100% No Doc Investor Financing - Are Lenders Like Me Nuts?
100% No Doc Investor Financing – Have Lenders like Me Lost Their Freaking Minds?
I guess you could say that I’m somewhat experienced with investor financing. But my experience did not prepare me in any way for the onslaught of super aggressive, high loan-to-value, no documentation investor property programs that have been introduced recently! I can’t believe what’s out there?
I mean, I though the program that I used to close on my Port St. Lucie home was pretty strong – stated income, investor property, 90% financing. Start rate – 2%. But these new programs, including 100% financing for investor properties – no doc! – have me worried about my industry.
Incidentally, for those of you who read my blog on my acquisition of the Port St. Lucie investment property, I now have a tenant in there. He’s paid me first and last month’s rent and a security deposit. All this before I made my first mortgage payment.
I looked at his credit report and checked his references. I’m slightly cash-flow positive on the property between my ridiculously low mortgage payments, taxes and insurance and I have approximately 67% equity in the property. So far, so good. I’m still planning on holding this place for a year and one day, then selling for a nice profit with favorable long term tax consequences. (Although with prices going up almost daily, it's becoming increasingly more tempting to sell now!) Maybe I’ll roll the profits into another property via a 1031 Exchange.

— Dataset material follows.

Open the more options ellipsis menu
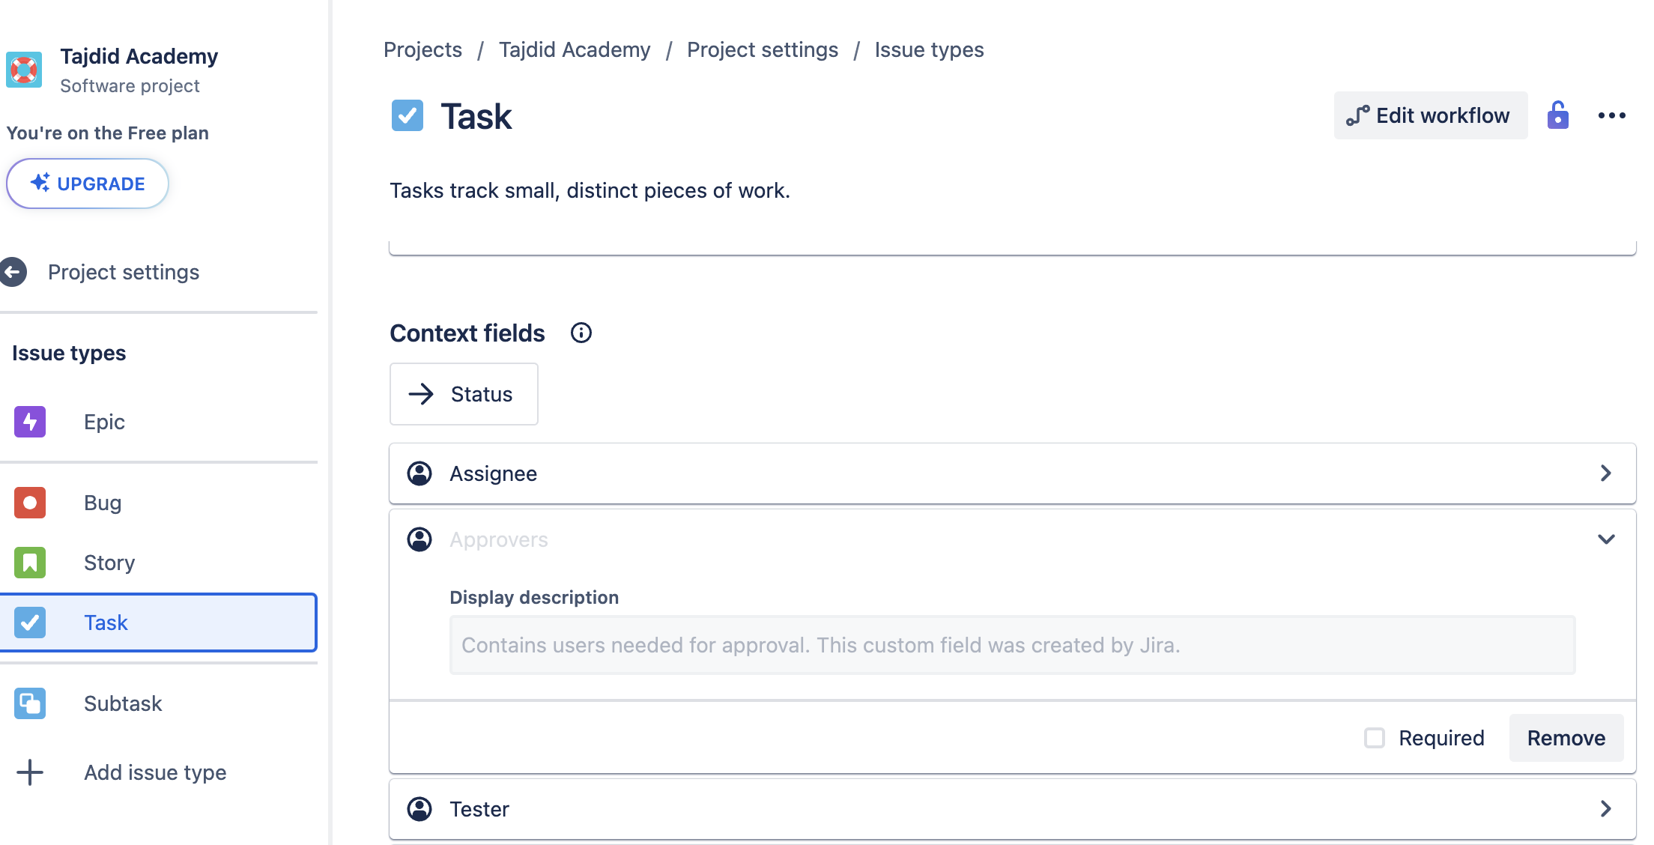Screen dimensions: 1654x845 pos(1612,115)
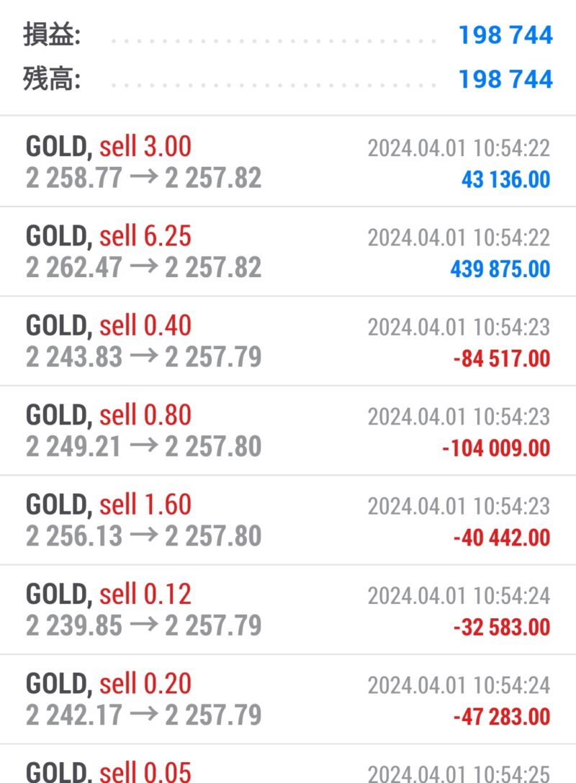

Back from my digression – I’m dumbfounded at these new, risky programs that I’m able to offer. I have investors to whom I sell my mortgage paper that I think are flat out nuts – but that’s good for you, me and the rest of the Florida real estate investment world!

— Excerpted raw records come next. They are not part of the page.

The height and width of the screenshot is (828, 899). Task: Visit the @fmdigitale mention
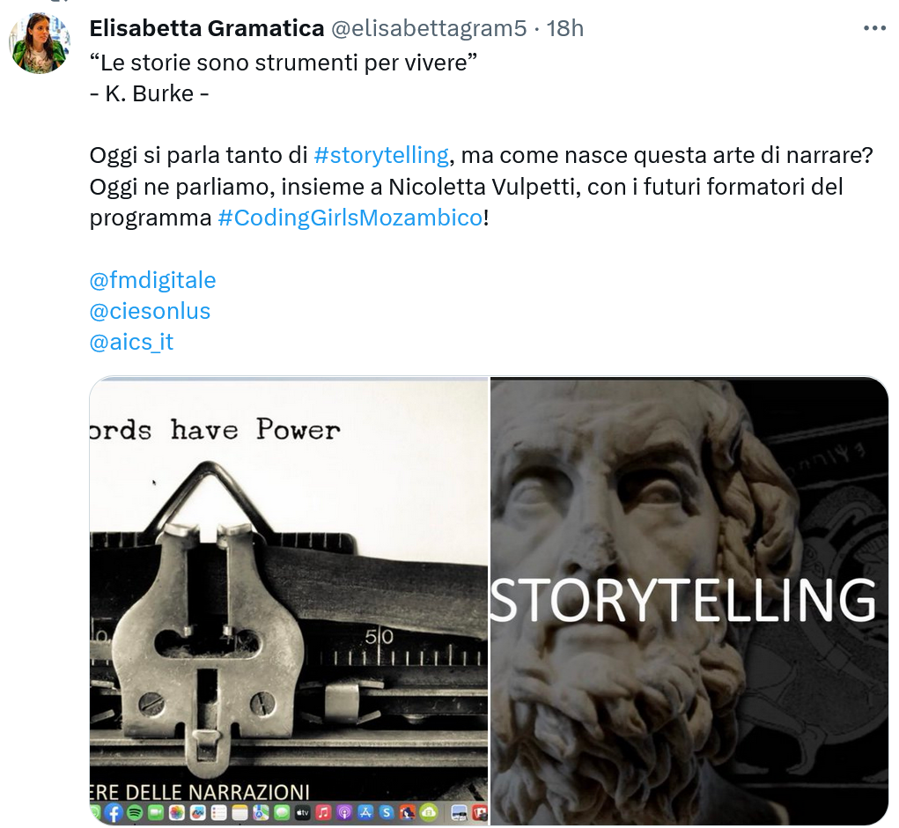[152, 280]
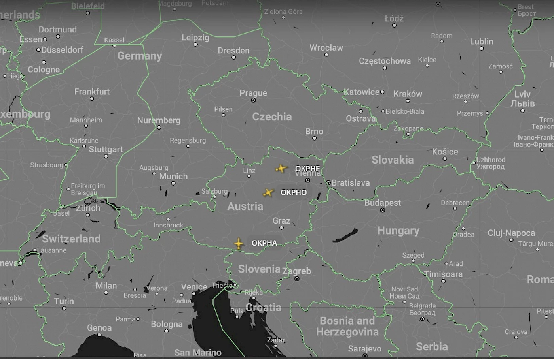Screen dimensions: 554x359
Task: Click the aircraft icon for OKPHE
Action: pyautogui.click(x=281, y=169)
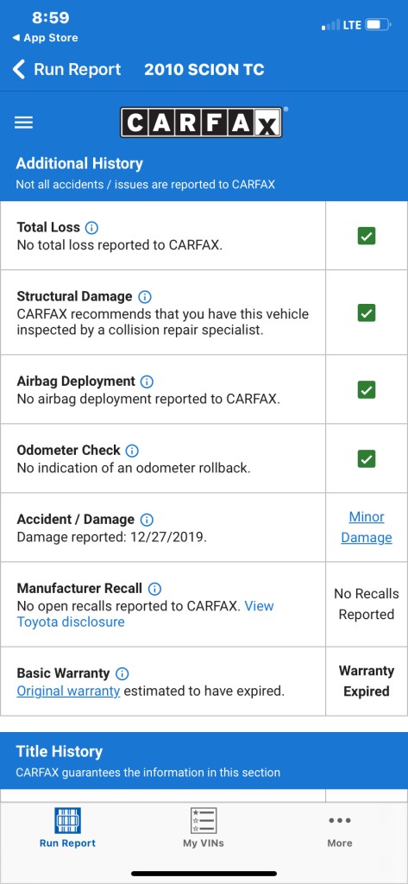
Task: Click the CARFAX logo
Action: 201,123
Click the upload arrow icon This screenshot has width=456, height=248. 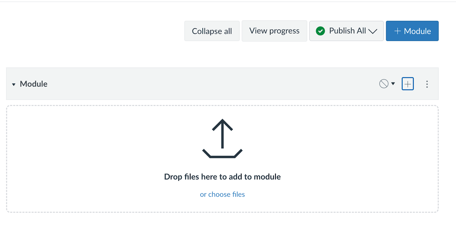click(x=222, y=138)
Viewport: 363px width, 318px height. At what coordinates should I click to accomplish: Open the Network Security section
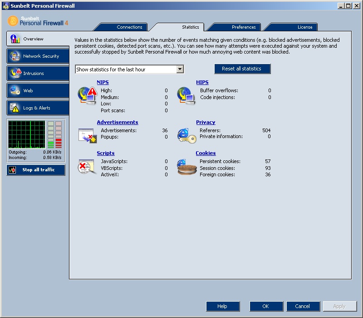(38, 56)
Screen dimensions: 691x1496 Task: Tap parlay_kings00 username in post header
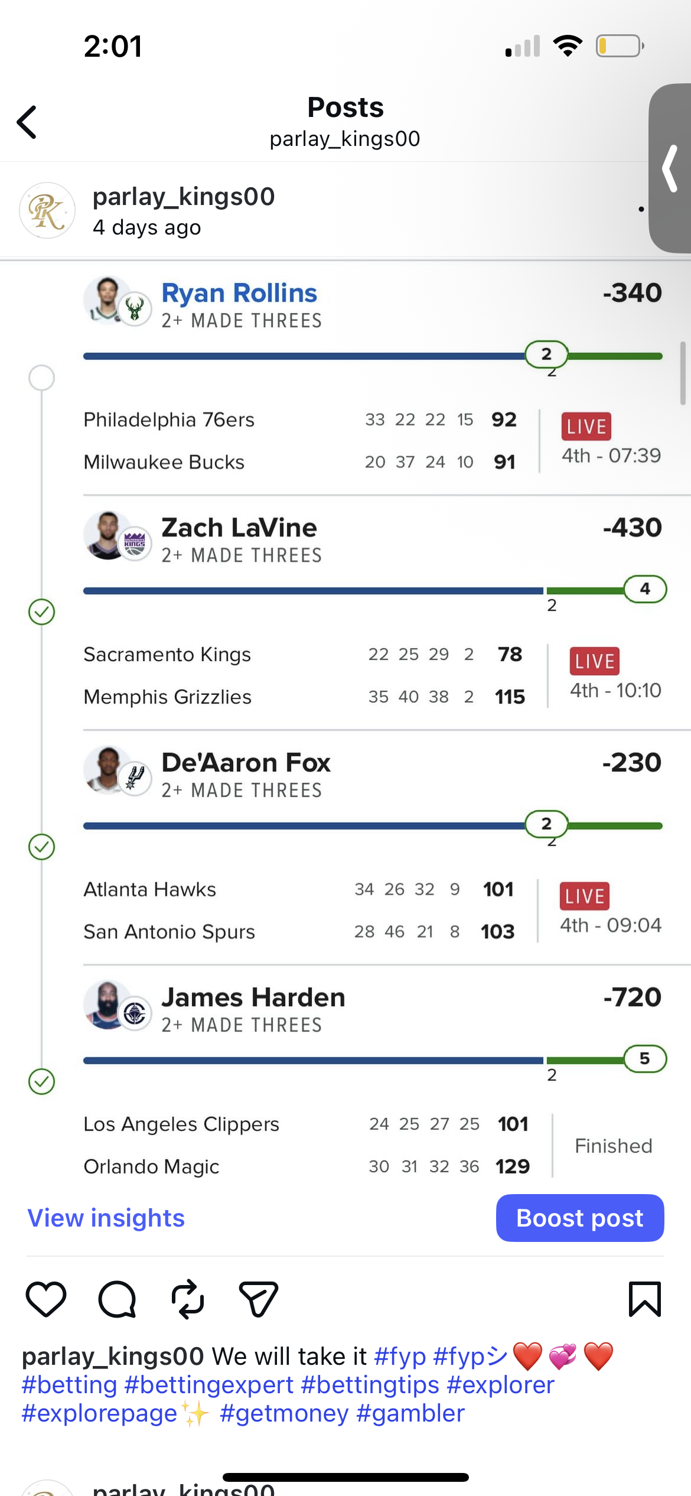[184, 197]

Think about it – they’re offering 100% financing on investor property with no, I mean zero, documentation: no income, no assets, no source of income disclosed! This means, effectively, that these programs say – go ahead, if you’re credit is decent, go buy an investment property. I don’t care how much you make. I don’t even care where you work, or if you even have a job! And don’t bother showing me whether you have any money in the bank, either.
Keep in mind that investor property presents more risk to a lender than owner-occupied property. Why? If something bad happens in a borrower’s life – decrease in income, sickness, etc., the first mortgage payments to go are those for the investment property. Most people will scratch and claw to keep their homes while letting everything else go first. That’s why investor property carries more risk, and features higher rates, than mortgages on primary residences.

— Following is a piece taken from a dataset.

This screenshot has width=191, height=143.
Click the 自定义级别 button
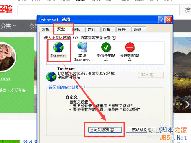point(105,130)
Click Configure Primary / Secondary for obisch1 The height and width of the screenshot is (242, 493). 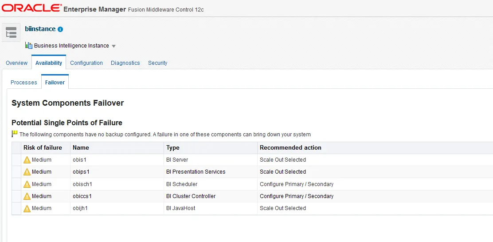pos(297,184)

That’s a nice segue to a discussion on rates if I say so myself. Of course rates for these products are not pretty, compared to what’s currently available for less risky borrowers. But in many instances, it makes sense to pay the higher rates instead of tying up cash that you’d rather not use.
I just ran an analysis for an investor who was contemplating putting down 10% on a $350,000 property, or $35,000. She needs this money for six months, because she will commence building on the property then via a construction loan. I showed her that it would cost her an extra $6,000 in interest payments over a six month period to obtain 100% financing. In other words, it costs $6,000 to get $35,000! A no-brainer.
One thing that bothers me as a mortgage professional – how do these investors of mine make any money? Are these products a loss leader for them, or is there something that I’m overlooking? I’m really scratching my head.
But if I’m in investor, who cares? The money is out there for you! Take advantage of these 100% no doc investor programs while they last! In a future blog, I’ll cover some of the pros and cons about 100% financing.